Lors de son intervention, hier, dans l’émission «L’invité du jour» sur la Chaîne 3 de la Radio nationale, elle a exprimé sa satisfaction après avoir visité Timimoune, où la campagne de récolte a été officiellement lancée. « Les résultats sont très encourageants, surtout que le maïs est une culture relativement nouvelle et peu connue dans le milieu agricole, » a-t-elle déclaré, mentionnant qu’un opérateur privé a réussi à récolter jusqu’à 115 quintaux par hectare, tandis que la moyenne se situe entre 50 et 90 quintaux.

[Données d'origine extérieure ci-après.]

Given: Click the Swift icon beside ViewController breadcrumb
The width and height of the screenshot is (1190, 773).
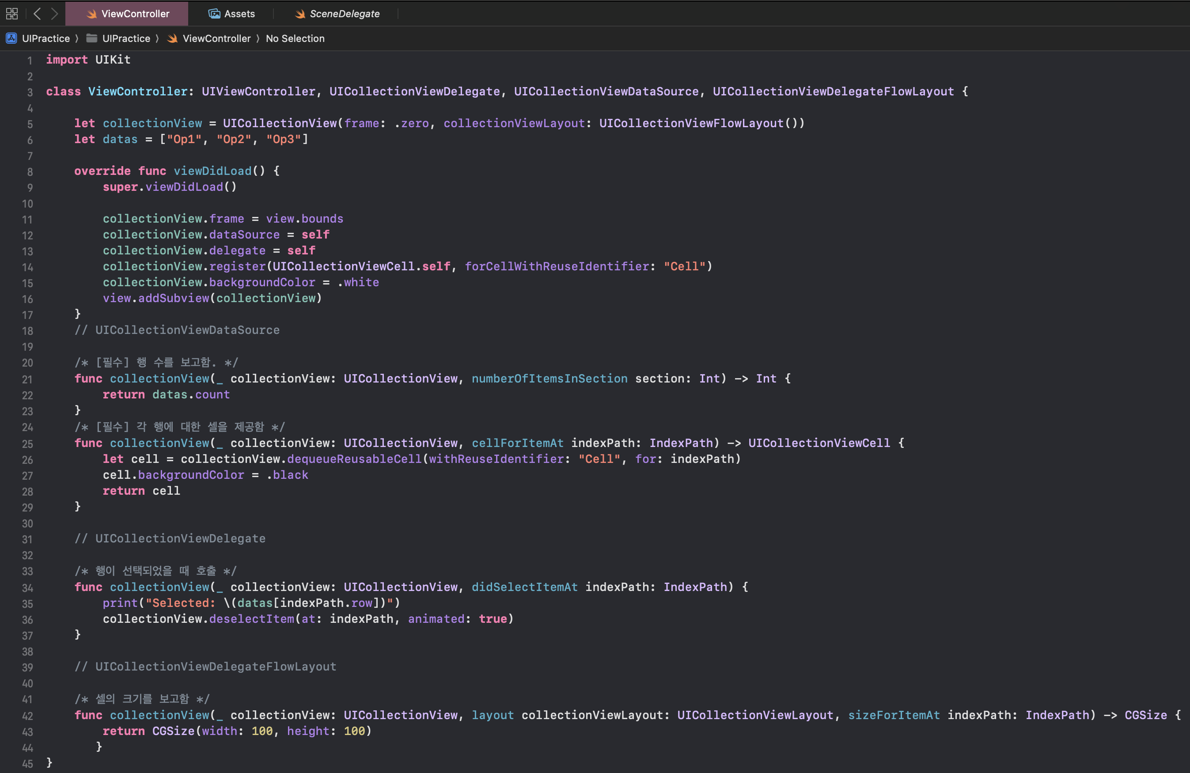Looking at the screenshot, I should (173, 39).
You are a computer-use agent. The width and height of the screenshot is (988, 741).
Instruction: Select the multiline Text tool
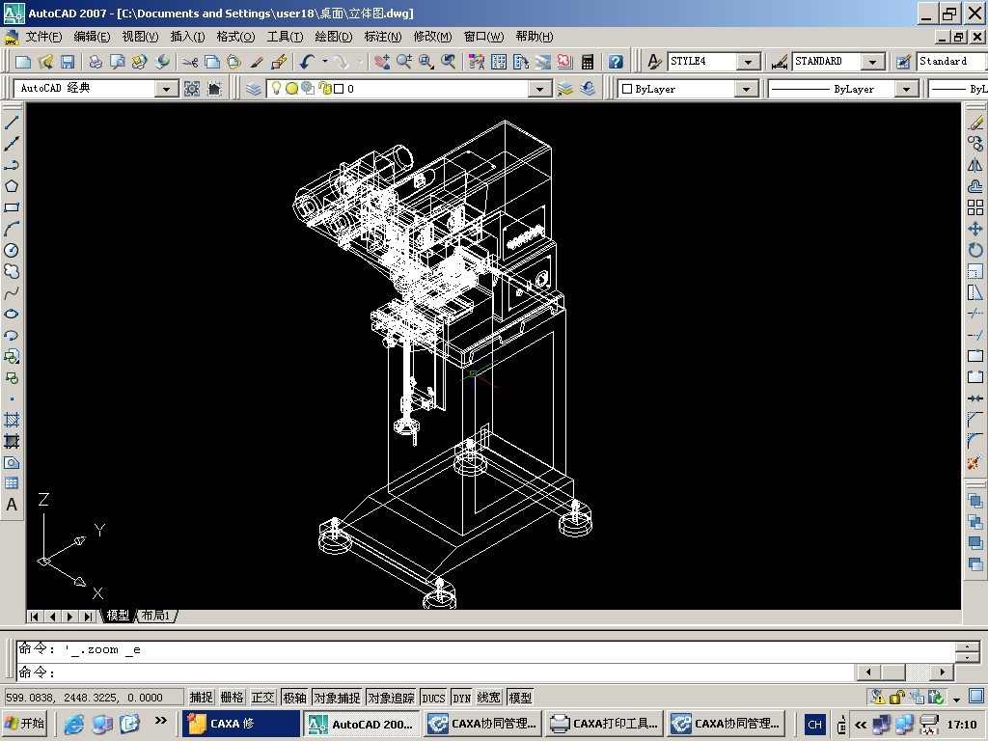tap(12, 505)
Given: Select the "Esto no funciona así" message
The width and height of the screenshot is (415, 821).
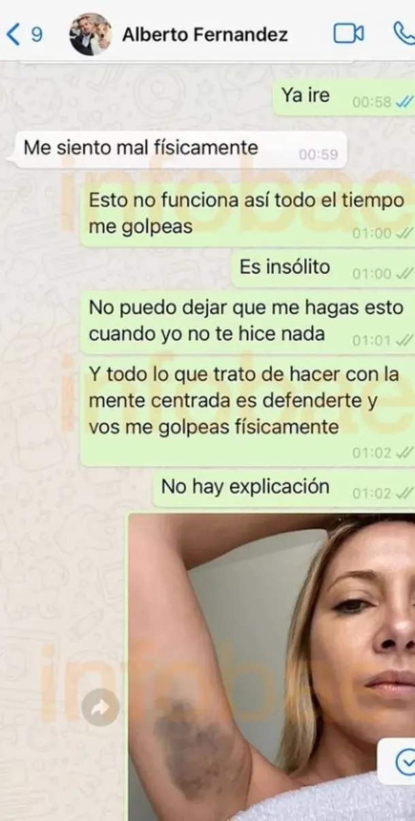Looking at the screenshot, I should pos(248,214).

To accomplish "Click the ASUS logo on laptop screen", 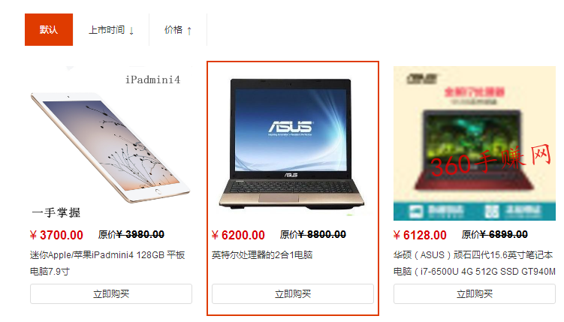I will tap(291, 127).
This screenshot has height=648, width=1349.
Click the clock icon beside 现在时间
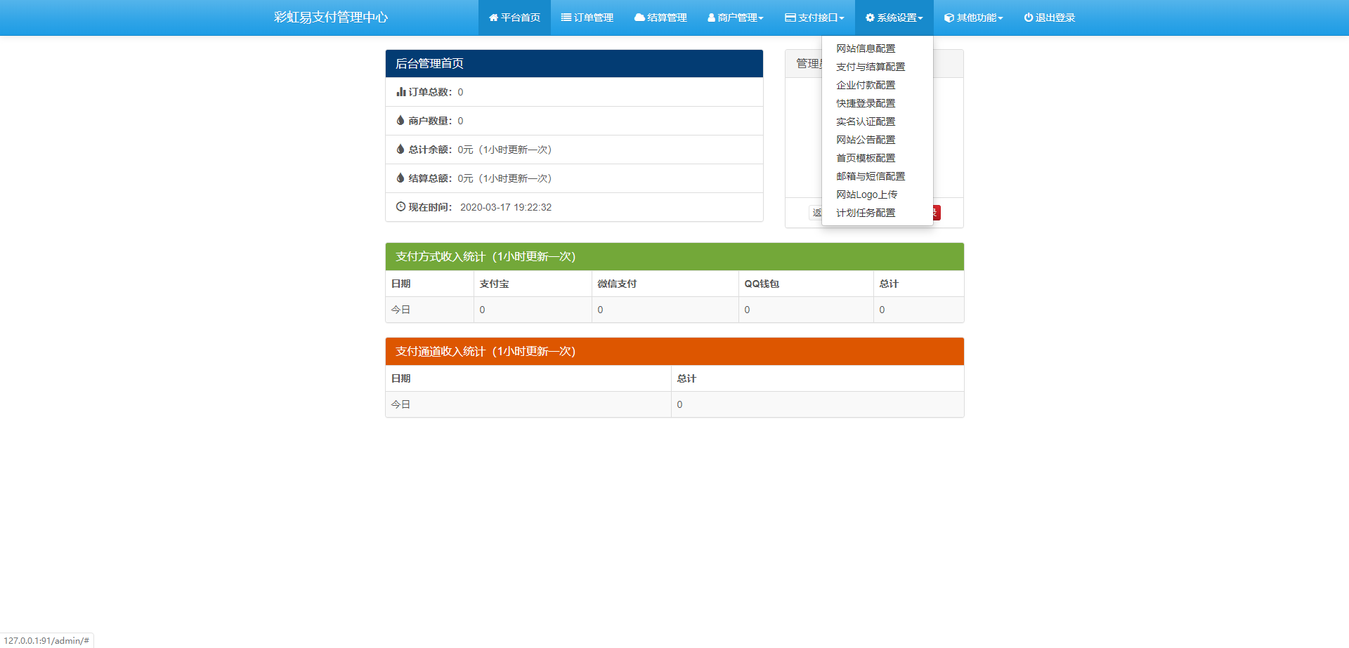(400, 206)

Cette réussite est attribuée à l’engagement des agriculteurs de la région, mais aussi aux efforts de l’État qui a investi dans des subventions pour une variété de semences importées. « Nous étudions actuellement quelles variétés qui s’adaptent le mieux au sol algérien pour maximiser le rendement, » a-t-elle ajouté, en précisant qu’une commission technique spécialisée a été mise en place pour recueillir des retours du terrain et effectuer des choix variétaux.
L’objectif est d’atteindre une récolte de 220 000 hectares de maïs sur une période de cinq ans (2024-2028). Pour la campagne actuelle, qui se poursuivra jusqu’en février prochain, environ 16 000 hectares ont été semés dans les régions d’Adrar, Timimoune et Ouargla. En 2025, cette superficie devrait augmenter à 30 000 hectares, dont 8 000 au nord du pays.
Concernant l’écoulement des productions de soja, colza et maïs gras, Mme Labiad a précisé que les agriculteurs ont la liberté de stocker, transporter ou vendre leurs produits à l’office public ou à des opérateurs privés. L’État subventionne le prix du maïs gras à 5 000 DA le quintal, un tarif bien inférieur à son coût réel. Les prix des oléagineux sont également fixés par l’unité de transformation et ne suivent pas les fluctuations des marchés internationaux, étant établis à 3 000 DA le quintal pour les ventes individuelles et à 3 500 DA pour les achats groupés.